Se il cammino a ritroso del ricordo conduce Perec al margine corroso di poche foto ingiallite, alla nebbia di una pura sospensione (oppure al «buco nero» del genocidio, come lo definì Primo Levi nel suo ultimo scritto), l’epopea di W, quasi fosse il suo riflesso allucinato, svela che il principio di prestazione funziona in realtà come struggle for life, che gli atleti o gli adepti di W sono sudditi di un universo concentrazionario tanto più coatto quanto più dissimulato, che infine l’isolotto di W, recluso e insieme protetto, duplica trionfalmente il campo di Auschwitz (e appunto lo è, in allegoria).

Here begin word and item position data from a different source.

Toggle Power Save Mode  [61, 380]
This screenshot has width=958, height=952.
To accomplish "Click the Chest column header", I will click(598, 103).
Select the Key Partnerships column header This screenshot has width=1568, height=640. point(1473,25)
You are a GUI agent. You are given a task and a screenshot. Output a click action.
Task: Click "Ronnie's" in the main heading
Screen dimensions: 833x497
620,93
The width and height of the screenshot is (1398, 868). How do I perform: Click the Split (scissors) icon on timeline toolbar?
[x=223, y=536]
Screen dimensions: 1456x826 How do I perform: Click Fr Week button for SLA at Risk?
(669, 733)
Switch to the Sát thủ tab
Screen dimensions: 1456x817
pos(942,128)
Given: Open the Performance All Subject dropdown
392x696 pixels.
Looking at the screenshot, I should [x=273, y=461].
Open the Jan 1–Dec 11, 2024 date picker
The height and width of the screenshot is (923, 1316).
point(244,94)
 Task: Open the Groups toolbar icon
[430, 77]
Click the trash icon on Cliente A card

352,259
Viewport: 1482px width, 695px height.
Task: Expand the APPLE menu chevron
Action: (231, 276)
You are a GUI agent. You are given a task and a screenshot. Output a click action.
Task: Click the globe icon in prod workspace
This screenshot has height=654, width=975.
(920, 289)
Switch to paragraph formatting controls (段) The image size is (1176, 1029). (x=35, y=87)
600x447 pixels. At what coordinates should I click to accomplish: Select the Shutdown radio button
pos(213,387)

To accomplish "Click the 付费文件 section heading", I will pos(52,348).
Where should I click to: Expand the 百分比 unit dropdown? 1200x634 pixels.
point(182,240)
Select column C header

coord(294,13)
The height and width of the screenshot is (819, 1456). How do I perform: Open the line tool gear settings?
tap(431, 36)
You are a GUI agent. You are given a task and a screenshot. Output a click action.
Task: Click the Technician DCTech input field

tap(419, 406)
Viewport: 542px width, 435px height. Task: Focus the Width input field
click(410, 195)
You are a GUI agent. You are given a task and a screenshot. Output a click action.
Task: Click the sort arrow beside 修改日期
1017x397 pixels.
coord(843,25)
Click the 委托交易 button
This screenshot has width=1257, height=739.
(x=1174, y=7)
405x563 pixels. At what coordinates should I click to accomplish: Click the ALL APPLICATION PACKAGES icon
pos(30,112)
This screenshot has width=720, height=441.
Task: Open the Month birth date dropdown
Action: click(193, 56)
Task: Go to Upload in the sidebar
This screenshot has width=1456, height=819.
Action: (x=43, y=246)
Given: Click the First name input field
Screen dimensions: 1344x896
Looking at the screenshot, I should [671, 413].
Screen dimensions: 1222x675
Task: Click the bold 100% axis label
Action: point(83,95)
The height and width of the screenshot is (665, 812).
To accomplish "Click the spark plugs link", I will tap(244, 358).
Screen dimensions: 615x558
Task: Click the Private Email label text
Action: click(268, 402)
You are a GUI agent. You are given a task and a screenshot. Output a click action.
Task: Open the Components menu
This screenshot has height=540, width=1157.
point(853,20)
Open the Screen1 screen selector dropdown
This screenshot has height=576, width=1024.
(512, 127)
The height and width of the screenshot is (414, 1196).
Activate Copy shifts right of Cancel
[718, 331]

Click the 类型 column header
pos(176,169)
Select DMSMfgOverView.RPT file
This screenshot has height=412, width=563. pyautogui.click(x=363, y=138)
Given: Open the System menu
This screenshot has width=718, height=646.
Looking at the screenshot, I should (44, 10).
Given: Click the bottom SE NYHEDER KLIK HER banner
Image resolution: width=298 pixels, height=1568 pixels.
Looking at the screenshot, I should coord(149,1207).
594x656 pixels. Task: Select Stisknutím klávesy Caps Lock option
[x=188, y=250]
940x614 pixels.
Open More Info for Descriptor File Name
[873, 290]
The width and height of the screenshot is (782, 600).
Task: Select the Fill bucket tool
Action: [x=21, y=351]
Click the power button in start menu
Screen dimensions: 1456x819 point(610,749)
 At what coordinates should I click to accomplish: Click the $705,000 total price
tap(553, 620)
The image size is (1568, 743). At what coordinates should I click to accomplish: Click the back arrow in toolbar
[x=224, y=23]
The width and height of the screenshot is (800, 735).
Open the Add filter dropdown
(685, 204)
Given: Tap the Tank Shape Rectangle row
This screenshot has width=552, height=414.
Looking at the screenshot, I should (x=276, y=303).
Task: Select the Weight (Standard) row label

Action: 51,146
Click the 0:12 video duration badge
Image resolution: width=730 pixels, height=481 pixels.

Georges Perec non avrebbe potuto essere più chiaro: a quel punto, persino la lettera e del tutto assente nelle ottantamila parole della Disparition può accedere, in retrospettiva, al suo autentico significato di traccia fatta scomparire, di ulteriore prova e contrario del genocidio. Qui sul serio è difficile pensare con disinvoltura ai ludi linguistici dell’Oulipo; semmai tornano in mente certe pagine presaghe, per altra via, di Modernità e Olocausto di Zygmunt Bauman.

Tra i pochi lettori italiani di W, in mente il noto interdetto di Adorno contro l’arte dopo la Shoah, così ne concludeva Alberto Cavaglion (in Ebrei senza saperlo, l’ancora del mediterraneo 2002): «La finzione, il gioco gratuito della lingua e delle combinazioni formali sono stati scatenati dall’esperienza del vuoto, del delitto. Non è vero che non si possa più scrivere, non si può più scrivere come prima (non si può più abitare nello stesso luogo di prima). A suo modo, senza farsi teorico di se stesso, Perec ridà impulso alla letteratura, facendosi partecipe della sua rinascita».